▶ [Assigned task]:
Could you output the complete listing given below exactly?

▶ [Records for this task]:
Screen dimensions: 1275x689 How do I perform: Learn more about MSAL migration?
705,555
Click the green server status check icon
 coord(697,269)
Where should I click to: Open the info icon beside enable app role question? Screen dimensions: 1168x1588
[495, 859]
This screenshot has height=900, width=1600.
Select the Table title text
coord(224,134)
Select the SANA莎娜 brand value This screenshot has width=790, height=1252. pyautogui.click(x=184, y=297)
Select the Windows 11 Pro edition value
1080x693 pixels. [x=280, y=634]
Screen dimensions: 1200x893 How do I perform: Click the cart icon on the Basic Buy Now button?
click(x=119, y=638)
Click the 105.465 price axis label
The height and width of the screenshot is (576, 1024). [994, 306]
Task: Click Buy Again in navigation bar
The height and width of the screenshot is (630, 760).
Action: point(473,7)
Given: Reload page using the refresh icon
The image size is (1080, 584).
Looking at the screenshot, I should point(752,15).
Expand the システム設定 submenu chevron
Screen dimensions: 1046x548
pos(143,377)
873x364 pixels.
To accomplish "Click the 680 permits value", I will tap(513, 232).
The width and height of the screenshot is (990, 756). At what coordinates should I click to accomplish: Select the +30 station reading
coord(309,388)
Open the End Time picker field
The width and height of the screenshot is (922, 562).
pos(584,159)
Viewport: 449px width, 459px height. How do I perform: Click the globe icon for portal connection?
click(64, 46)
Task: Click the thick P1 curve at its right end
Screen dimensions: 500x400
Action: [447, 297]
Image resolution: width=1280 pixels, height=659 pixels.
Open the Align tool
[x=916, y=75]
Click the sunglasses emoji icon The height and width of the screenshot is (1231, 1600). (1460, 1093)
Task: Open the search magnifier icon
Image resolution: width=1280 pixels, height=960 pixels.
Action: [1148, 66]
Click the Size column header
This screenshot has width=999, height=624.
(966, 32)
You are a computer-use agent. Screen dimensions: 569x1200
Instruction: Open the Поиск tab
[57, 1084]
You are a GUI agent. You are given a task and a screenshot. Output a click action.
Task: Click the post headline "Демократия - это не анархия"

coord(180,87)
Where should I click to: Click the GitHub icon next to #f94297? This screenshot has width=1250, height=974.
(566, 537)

▶ [Problem solution]:
Screen dimensions: 1275x689 How do I perform: Learn more about MSAL migration?
705,555
Click the green server status check icon
 coord(697,269)
Where should I click to: Open the info icon beside enable app role question? Screen dimensions: 1168x1588
[495, 859]
This screenshot has height=900, width=1600.
Select the Table title text
coord(224,134)
Select the SANA莎娜 brand value This screenshot has width=790, height=1252. pyautogui.click(x=184, y=297)
Select the Windows 11 Pro edition value
1080x693 pixels. [x=280, y=634]
Screen dimensions: 1200x893 How do I perform: Click the cart icon on the Basic Buy Now button?
click(x=119, y=638)
Click the 105.465 price axis label
The height and width of the screenshot is (576, 1024). [994, 306]
Task: Click Buy Again in navigation bar
The height and width of the screenshot is (630, 760).
Action: point(473,7)
Given: Reload page using the refresh icon
The image size is (1080, 584).
Looking at the screenshot, I should point(752,15).
Expand the システム設定 submenu chevron
Screen dimensions: 1046x548
pos(143,377)
873x364 pixels.
To accomplish "Click the 680 permits value", I will tap(513, 232).
The width and height of the screenshot is (990, 756). At what coordinates should I click to accomplish: Select the +30 station reading
coord(309,388)
Open the End Time picker field
The width and height of the screenshot is (922, 562).
pos(584,159)
Viewport: 449px width, 459px height. How do I perform: Click the globe icon for portal connection?
click(64, 46)
Task: Click the thick P1 curve at its right end
Screen dimensions: 500x400
Action: [447, 297]
Image resolution: width=1280 pixels, height=659 pixels.
Open the Align tool
[x=916, y=75]
Click the sunglasses emoji icon The height and width of the screenshot is (1231, 1600). (1460, 1093)
Task: Open the search magnifier icon
Image resolution: width=1280 pixels, height=960 pixels.
Action: [1148, 66]
Click the Size column header
This screenshot has width=999, height=624.
(966, 32)
You are a computer-use agent. Screen dimensions: 569x1200
Instruction: Open the Поиск tab
[57, 1084]
You are a GUI agent. You are given a task and a screenshot. Output a click action.
Task: Click the post headline "Демократия - это не анархия"

coord(180,87)
Where should I click to: Click the GitHub icon next to #f94297? This screenshot has width=1250, height=974.
(566, 537)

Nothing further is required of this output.